Based on country experience, WHO has found that the scope is limited for generating substantial, stable resources through voluntary health insurance. Public spending, derived from various forms of taxation – including social health insurance contributions where relevant – must lead the way. This is a challenge for countries with a significant proportion of the workforce outside regular, salaried employment – a factor that constrains revenue collection. Numerous countries have nevertheless met this challenge. In the Western Pacific region, for example, 14 countries increased the priority given to the health sector in their allocation of budget resources in the past few years. Others have introduced new forms of taxation or improved collection mechanisms to allow for increased government spending in the health sector.
Abt Associates, which started as a research tank, currently works on developing and implementing lasting solutions to improve health systems globally. It supports countries in mobilizing domestic resources for health and develops financial risk protection mechanisms. It also implements numerous bilateral projects focused on strengthening country health systems.

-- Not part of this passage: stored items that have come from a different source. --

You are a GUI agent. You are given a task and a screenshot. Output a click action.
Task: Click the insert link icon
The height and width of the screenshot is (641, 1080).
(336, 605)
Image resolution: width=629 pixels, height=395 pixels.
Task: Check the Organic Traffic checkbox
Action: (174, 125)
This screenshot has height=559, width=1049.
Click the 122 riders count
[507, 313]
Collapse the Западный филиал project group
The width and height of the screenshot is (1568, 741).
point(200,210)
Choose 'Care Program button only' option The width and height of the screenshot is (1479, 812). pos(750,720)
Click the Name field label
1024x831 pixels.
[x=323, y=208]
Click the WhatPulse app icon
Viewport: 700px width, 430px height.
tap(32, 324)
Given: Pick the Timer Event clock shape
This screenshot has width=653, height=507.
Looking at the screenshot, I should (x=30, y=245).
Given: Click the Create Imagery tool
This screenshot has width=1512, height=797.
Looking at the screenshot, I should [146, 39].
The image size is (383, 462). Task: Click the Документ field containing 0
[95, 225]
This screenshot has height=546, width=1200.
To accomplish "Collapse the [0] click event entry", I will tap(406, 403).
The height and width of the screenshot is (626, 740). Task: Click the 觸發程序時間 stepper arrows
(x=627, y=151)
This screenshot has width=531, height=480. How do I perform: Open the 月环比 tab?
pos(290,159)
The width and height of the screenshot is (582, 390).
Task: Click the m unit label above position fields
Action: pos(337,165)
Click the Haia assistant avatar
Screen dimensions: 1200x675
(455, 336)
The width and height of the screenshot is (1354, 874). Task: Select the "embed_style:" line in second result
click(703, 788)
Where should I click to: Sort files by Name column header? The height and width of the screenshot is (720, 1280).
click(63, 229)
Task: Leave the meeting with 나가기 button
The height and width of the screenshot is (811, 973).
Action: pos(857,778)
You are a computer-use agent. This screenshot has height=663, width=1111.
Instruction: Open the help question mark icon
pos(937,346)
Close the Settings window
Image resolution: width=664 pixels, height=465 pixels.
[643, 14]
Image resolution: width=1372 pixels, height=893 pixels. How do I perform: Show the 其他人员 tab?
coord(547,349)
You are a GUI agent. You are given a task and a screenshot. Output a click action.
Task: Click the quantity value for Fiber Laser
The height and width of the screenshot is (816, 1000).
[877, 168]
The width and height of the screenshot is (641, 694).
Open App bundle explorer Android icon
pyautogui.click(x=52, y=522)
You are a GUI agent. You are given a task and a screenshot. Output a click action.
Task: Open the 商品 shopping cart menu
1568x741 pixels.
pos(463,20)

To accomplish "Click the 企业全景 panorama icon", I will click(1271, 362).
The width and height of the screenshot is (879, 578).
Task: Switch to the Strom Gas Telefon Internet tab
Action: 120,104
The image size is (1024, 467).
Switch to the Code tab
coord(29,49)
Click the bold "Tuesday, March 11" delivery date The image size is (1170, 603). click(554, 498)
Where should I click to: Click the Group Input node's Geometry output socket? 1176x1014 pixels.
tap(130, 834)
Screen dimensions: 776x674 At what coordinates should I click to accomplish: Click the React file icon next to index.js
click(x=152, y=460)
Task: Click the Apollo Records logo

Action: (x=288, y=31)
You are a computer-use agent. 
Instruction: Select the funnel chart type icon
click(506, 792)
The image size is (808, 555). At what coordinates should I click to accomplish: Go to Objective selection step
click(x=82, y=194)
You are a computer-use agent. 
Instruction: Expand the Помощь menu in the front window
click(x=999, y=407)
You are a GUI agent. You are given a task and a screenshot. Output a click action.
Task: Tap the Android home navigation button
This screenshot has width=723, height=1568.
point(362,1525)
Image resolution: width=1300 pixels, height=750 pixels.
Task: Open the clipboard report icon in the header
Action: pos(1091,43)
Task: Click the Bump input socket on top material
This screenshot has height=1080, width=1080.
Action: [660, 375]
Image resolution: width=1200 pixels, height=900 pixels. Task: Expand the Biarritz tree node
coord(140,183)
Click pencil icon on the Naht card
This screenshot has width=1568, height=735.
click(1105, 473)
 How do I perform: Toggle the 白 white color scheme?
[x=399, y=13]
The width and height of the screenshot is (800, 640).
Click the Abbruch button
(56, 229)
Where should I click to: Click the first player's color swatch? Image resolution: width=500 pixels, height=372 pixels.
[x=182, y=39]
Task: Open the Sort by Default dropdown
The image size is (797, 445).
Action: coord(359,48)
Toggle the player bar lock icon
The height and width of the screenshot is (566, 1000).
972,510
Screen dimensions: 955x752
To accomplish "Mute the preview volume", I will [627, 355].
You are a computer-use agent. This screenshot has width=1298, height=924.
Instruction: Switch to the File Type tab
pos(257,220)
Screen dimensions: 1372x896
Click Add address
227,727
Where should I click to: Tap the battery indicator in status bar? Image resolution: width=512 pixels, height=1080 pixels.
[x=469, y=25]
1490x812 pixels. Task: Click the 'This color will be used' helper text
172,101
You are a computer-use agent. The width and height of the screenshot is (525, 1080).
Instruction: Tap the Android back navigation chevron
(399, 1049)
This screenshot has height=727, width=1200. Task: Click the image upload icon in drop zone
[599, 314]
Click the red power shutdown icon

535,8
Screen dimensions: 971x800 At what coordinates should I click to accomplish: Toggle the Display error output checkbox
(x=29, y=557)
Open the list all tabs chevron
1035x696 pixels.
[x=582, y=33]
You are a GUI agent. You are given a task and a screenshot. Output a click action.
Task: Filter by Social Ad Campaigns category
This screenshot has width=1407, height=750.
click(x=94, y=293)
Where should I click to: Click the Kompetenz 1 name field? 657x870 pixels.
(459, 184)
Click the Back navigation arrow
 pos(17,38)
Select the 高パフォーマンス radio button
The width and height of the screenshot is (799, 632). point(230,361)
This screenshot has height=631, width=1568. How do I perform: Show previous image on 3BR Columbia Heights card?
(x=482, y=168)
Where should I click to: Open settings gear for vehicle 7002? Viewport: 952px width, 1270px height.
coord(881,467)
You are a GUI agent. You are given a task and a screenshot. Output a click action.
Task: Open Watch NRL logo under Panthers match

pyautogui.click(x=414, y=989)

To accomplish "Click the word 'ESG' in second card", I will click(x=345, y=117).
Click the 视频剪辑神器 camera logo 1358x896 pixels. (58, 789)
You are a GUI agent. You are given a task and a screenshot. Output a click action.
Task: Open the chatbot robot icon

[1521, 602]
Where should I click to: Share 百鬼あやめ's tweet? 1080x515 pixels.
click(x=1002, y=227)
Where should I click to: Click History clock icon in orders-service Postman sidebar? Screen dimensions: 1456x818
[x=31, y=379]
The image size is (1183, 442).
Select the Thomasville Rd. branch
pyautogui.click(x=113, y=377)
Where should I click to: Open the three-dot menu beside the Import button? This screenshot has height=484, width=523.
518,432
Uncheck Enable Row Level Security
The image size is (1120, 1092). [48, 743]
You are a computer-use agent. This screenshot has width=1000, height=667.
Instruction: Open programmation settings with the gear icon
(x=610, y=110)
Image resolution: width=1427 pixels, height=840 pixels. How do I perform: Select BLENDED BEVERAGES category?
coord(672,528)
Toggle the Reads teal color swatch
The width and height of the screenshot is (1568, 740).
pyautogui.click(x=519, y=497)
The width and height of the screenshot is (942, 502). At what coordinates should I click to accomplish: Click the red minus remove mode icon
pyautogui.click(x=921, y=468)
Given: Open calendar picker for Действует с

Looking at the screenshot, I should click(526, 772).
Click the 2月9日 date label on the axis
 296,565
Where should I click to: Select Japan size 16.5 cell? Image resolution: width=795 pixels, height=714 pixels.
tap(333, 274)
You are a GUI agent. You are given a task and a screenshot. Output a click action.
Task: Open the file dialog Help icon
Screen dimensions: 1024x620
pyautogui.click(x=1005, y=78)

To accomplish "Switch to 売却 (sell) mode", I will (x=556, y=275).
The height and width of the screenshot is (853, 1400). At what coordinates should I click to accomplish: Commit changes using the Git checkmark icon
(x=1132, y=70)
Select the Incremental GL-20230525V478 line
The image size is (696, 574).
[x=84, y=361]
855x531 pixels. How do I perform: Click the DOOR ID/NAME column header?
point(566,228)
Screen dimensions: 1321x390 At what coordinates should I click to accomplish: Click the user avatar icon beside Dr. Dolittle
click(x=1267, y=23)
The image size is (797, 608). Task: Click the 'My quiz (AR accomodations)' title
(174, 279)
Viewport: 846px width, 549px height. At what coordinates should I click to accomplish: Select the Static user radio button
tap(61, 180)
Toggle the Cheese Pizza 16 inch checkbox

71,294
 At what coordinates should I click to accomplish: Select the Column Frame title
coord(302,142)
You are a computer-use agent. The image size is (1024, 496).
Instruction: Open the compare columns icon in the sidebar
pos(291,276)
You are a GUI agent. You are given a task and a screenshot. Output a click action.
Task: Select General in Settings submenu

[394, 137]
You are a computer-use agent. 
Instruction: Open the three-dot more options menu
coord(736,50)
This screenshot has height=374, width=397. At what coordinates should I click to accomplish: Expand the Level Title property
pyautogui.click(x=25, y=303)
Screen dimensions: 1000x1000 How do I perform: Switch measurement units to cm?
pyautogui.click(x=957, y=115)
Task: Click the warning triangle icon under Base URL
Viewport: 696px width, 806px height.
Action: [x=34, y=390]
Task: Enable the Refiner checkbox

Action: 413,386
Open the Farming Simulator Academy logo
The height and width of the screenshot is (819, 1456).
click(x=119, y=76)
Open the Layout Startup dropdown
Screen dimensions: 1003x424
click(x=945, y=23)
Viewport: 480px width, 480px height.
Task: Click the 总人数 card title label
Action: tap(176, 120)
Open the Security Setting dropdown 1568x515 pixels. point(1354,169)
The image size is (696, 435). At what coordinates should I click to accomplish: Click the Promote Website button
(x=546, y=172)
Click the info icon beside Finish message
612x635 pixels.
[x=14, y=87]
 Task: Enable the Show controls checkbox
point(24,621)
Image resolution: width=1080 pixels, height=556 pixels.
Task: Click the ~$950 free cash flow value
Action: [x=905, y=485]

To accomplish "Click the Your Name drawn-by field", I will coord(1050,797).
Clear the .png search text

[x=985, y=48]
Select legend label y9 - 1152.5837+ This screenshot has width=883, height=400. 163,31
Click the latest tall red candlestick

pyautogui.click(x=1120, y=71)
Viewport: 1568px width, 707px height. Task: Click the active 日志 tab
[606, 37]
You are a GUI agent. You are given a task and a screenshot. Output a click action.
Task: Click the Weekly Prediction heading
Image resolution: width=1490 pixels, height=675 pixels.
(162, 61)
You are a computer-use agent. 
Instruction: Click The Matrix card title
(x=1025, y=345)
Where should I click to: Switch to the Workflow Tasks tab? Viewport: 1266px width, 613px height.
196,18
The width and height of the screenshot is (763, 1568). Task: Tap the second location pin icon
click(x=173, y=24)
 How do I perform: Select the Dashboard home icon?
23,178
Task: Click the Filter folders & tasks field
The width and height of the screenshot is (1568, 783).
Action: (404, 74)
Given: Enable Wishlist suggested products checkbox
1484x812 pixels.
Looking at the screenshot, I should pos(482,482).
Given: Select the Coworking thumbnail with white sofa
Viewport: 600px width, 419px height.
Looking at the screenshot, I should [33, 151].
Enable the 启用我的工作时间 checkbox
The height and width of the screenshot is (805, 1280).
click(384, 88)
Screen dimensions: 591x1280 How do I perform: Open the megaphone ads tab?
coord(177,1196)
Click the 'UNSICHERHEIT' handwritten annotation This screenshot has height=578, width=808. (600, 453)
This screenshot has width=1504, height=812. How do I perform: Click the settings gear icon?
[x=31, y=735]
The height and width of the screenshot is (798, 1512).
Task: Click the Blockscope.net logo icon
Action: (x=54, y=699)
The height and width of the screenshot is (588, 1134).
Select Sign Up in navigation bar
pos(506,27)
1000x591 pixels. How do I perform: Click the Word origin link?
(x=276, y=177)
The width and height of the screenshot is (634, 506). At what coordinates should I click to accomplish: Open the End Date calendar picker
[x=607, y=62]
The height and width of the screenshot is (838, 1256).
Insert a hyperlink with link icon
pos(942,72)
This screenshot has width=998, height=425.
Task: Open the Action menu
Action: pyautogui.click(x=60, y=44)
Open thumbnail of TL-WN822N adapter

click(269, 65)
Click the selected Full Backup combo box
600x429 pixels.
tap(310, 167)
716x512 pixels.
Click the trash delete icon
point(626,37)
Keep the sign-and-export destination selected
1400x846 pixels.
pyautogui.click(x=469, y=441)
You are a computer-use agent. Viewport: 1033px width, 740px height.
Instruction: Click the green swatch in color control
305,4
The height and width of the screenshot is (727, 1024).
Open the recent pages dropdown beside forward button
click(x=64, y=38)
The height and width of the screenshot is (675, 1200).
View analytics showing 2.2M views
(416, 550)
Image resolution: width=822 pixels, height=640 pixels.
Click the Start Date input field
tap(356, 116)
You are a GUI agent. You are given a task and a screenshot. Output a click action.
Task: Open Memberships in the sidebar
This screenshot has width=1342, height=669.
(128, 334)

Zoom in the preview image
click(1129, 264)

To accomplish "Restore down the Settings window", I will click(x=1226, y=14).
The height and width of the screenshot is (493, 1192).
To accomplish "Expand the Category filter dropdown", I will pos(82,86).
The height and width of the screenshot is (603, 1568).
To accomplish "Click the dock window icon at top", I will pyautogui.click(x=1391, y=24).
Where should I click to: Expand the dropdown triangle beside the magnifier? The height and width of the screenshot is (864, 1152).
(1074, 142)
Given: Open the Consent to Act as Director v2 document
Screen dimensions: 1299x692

Abt Associates is currently leading USAID’s Health Systems Strengthening II Bridge project in Jordan.
In World Health Resolution WHA64.9 (May 2011), member states were urged to ensure that health financing systems evolve so as to avoid significant direct payments at the point of delivery, and include a method for prepayment of financial contributions for health services, as well as a mechanism to pool risks among the population. The idea is to avoid catastrophic expenditures that may impoverish individuals as a result of seeking the services needed.
Gabon and the Philippines are examples of countries that have created or raised specific taxes from which funds have been channelled into health insurance premiums for the poor. As a result, there has been a steady reduction in the extent to which countries throughout much of the world have relied on out-of-pocket payments to fund their health systems.
On a global note, Measurement and Accountability for Results in Health (MA4Health) looks at areas to improve and sustain country measurement and accountability systems for health results in the years to come. One of the main objectives of its upcoming summit later this month is to identify innovative approaches and strategic investments that can strengthen health data availability, quality and use.
Jenny Nasr is development coordinator for the Microinsurance Network based in Luxembourg.